___ Data in this exercise
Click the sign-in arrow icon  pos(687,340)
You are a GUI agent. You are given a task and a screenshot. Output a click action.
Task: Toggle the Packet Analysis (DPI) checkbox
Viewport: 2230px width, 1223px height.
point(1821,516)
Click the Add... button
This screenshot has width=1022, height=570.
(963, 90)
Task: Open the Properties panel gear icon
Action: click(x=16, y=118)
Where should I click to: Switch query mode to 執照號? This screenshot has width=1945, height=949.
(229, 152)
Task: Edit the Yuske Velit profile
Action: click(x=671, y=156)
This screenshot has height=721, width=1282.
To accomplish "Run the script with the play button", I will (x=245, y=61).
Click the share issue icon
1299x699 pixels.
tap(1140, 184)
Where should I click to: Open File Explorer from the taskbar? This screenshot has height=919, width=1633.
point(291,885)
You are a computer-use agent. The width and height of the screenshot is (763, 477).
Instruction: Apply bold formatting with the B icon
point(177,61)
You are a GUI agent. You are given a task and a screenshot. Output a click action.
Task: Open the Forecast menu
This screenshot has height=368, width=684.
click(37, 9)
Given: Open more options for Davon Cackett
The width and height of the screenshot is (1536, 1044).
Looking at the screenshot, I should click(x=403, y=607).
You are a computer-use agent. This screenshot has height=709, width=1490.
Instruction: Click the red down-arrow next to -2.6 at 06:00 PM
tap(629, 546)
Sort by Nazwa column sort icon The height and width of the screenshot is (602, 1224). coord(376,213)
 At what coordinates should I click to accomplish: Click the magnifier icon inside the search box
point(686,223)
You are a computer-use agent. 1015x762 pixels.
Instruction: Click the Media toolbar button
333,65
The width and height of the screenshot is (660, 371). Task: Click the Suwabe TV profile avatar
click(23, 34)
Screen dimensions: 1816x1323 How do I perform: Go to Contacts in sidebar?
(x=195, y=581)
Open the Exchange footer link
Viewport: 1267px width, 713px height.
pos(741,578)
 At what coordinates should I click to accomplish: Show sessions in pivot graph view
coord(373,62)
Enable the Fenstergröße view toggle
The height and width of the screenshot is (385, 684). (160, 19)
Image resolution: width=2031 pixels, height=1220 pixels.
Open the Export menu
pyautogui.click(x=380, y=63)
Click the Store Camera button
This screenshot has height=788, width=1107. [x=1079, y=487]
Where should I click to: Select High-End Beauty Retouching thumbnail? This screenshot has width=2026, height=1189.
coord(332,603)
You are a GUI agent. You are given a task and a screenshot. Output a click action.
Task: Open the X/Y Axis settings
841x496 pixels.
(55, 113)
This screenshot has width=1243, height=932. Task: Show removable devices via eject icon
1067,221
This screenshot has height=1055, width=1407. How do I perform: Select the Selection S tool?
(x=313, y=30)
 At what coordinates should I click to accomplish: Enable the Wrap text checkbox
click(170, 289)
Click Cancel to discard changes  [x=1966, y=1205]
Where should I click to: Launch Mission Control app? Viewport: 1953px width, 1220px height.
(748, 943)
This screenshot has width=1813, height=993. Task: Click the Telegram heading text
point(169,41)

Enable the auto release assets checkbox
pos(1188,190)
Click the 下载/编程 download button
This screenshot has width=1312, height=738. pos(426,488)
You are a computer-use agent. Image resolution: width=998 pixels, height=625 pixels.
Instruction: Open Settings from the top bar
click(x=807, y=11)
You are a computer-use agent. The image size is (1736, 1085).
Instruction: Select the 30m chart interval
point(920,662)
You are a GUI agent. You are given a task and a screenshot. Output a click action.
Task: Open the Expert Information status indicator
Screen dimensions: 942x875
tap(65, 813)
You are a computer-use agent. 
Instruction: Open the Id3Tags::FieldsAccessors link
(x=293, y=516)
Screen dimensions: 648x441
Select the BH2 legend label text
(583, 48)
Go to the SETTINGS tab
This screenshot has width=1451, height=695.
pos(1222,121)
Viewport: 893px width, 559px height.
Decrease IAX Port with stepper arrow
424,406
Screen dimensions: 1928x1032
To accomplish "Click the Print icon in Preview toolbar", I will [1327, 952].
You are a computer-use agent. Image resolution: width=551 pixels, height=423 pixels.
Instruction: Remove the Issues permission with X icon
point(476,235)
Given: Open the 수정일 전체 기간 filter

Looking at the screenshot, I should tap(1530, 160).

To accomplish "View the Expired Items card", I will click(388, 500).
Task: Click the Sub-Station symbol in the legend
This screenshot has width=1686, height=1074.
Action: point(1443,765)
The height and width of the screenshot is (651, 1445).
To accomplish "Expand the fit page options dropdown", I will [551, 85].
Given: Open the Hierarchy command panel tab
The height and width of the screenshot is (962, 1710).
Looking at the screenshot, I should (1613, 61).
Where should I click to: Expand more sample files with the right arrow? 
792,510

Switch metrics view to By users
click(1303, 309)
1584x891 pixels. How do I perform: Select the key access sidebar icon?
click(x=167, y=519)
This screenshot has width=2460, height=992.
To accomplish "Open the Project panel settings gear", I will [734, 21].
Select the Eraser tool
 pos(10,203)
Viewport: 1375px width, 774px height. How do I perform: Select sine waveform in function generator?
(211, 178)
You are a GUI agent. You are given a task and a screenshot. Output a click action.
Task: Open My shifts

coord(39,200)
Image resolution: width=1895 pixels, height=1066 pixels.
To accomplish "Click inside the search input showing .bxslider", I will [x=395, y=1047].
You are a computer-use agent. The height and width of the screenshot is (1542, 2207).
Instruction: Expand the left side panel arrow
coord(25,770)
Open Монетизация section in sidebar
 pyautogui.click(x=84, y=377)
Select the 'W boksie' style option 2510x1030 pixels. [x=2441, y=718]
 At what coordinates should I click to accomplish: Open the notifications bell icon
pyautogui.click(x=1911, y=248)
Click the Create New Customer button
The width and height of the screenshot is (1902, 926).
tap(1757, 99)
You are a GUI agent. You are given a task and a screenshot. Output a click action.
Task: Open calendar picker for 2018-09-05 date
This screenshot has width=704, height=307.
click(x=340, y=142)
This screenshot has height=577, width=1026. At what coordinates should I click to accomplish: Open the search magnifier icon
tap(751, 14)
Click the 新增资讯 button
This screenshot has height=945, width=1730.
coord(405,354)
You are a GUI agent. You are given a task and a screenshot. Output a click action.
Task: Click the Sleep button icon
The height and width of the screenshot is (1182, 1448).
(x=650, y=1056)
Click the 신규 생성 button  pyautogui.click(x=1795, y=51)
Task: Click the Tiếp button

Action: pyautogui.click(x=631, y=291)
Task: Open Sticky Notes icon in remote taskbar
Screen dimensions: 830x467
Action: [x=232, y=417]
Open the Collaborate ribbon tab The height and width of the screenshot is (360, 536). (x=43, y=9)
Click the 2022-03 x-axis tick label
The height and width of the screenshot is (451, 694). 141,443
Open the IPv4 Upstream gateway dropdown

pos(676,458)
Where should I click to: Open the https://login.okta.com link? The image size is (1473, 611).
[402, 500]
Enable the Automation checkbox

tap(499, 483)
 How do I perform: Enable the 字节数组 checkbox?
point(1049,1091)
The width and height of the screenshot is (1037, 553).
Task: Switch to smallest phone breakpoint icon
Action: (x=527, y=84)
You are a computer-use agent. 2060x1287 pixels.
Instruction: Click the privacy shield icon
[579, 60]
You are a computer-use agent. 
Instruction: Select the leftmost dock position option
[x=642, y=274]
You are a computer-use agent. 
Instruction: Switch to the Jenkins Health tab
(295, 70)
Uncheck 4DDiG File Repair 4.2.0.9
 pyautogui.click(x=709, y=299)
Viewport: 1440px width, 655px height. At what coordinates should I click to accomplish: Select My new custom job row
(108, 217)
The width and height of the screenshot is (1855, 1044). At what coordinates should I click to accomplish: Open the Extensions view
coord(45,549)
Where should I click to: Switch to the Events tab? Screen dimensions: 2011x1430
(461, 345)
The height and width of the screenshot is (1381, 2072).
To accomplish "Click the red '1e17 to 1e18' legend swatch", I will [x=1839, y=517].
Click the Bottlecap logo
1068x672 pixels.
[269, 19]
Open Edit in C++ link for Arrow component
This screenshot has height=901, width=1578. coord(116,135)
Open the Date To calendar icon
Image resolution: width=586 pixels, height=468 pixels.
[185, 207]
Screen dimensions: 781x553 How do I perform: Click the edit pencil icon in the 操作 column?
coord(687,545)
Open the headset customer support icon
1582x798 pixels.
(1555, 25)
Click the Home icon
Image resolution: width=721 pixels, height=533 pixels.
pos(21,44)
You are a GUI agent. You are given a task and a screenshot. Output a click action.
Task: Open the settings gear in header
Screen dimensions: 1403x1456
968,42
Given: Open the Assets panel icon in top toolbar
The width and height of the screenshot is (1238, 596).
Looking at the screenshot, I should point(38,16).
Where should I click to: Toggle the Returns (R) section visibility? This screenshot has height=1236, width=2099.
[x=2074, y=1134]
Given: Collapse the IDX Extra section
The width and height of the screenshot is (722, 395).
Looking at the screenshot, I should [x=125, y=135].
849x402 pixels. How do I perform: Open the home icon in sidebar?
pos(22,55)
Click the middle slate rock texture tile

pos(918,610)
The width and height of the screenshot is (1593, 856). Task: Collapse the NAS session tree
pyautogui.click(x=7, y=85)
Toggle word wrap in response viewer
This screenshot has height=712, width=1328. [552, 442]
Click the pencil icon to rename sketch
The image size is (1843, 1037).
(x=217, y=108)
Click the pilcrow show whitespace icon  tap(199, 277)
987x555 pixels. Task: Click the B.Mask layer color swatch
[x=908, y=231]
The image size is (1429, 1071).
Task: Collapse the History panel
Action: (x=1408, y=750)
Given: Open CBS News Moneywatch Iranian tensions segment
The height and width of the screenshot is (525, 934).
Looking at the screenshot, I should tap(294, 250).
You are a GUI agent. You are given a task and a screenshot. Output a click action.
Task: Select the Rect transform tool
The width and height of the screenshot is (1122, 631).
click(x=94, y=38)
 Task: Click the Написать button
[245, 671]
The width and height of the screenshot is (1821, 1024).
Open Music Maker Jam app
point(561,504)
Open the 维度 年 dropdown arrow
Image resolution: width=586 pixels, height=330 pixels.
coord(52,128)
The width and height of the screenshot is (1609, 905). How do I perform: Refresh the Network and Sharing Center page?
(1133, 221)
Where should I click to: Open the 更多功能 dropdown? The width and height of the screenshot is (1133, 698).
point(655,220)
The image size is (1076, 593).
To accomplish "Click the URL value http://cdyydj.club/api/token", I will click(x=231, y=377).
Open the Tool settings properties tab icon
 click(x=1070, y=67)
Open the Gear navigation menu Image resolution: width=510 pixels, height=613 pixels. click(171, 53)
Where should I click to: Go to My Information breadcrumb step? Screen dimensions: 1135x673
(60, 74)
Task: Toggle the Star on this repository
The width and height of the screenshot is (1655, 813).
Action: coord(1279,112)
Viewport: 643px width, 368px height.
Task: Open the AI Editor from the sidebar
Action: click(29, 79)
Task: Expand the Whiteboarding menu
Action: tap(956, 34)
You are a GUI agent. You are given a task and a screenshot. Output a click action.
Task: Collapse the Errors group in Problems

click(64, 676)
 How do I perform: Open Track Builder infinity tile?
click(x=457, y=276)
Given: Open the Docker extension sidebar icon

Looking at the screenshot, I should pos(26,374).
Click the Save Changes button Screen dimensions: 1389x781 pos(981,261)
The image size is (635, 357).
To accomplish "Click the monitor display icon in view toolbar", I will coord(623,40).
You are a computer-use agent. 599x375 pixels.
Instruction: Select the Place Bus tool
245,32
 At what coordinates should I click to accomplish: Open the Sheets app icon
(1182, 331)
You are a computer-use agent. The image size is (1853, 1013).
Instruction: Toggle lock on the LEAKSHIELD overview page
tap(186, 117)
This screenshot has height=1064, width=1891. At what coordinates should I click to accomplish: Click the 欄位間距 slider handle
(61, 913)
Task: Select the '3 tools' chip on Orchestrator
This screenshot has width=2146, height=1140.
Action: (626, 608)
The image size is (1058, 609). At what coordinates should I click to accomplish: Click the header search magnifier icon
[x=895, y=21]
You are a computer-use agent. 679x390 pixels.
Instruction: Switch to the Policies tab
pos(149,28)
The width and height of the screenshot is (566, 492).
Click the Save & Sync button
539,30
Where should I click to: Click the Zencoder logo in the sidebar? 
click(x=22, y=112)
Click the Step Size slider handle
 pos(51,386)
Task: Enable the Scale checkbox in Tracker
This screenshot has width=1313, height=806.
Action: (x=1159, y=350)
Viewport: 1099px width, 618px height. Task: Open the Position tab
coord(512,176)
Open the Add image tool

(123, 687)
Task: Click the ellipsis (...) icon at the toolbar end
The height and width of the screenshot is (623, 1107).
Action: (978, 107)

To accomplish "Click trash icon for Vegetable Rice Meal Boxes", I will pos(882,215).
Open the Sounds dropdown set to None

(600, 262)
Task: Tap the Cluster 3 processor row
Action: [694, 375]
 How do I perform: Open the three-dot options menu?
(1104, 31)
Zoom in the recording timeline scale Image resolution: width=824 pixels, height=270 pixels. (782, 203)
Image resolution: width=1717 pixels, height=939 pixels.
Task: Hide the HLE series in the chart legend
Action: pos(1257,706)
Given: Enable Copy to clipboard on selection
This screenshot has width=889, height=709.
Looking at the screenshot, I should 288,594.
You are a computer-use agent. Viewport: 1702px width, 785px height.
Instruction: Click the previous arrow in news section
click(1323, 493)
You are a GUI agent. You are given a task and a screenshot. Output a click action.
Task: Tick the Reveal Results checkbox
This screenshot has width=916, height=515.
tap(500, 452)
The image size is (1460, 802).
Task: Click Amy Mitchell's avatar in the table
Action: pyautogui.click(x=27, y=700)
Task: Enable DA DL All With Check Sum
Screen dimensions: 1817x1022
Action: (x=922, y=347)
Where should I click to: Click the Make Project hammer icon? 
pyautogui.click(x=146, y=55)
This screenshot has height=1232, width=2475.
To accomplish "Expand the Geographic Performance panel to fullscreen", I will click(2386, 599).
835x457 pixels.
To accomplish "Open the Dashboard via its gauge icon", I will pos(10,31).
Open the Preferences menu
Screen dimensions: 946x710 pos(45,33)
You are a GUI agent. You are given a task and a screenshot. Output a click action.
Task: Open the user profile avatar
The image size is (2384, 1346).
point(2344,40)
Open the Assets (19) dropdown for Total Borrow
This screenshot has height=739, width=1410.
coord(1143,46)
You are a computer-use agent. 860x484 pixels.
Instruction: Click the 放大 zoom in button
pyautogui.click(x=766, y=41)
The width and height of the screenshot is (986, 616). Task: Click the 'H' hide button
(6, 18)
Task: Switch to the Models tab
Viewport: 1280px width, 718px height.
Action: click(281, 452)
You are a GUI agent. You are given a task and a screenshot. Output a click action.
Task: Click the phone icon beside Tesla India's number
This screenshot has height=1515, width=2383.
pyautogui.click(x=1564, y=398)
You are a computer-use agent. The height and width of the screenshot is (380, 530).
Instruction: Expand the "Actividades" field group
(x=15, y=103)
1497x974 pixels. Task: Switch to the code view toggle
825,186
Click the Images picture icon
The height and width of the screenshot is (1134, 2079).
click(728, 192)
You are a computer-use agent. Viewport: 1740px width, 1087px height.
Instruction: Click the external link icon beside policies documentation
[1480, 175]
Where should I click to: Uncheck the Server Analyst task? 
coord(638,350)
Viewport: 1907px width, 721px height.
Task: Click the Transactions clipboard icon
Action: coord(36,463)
______
*What is being asked*
Check the lines above and copy each one that includes "will".

*Solution below*
To accomplish "Run the script with the play button", I will (x=245, y=61).
To accomplish "Click the Print icon in Preview toolbar", I will [1327, 952].
To accomplish "View the Expired Items card", I will click(388, 500).
To accomplish "Expand the fit page options dropdown", I will [551, 85].
To accomplish "Open the Project panel settings gear", I will [734, 21].
To accomplish "Click inside the search input showing .bxslider", I will [x=395, y=1047].
To accomplish "Click the red '1e17 to 1e18' legend swatch", I will [x=1839, y=517].
To accomplish "Click the URL value http://cdyydj.club/api/token", I will click(x=231, y=377).
To accomplish "Click the monitor display icon in view toolbar", I will coord(623,40).
To accomplish "Click trash icon for Vegetable Rice Meal Boxes", I will pos(882,215).
To accomplish "Expand the Geographic Performance panel to fullscreen", I will click(2386, 599).
To accomplish "Open the Dashboard via its gauge icon", I will pos(10,31).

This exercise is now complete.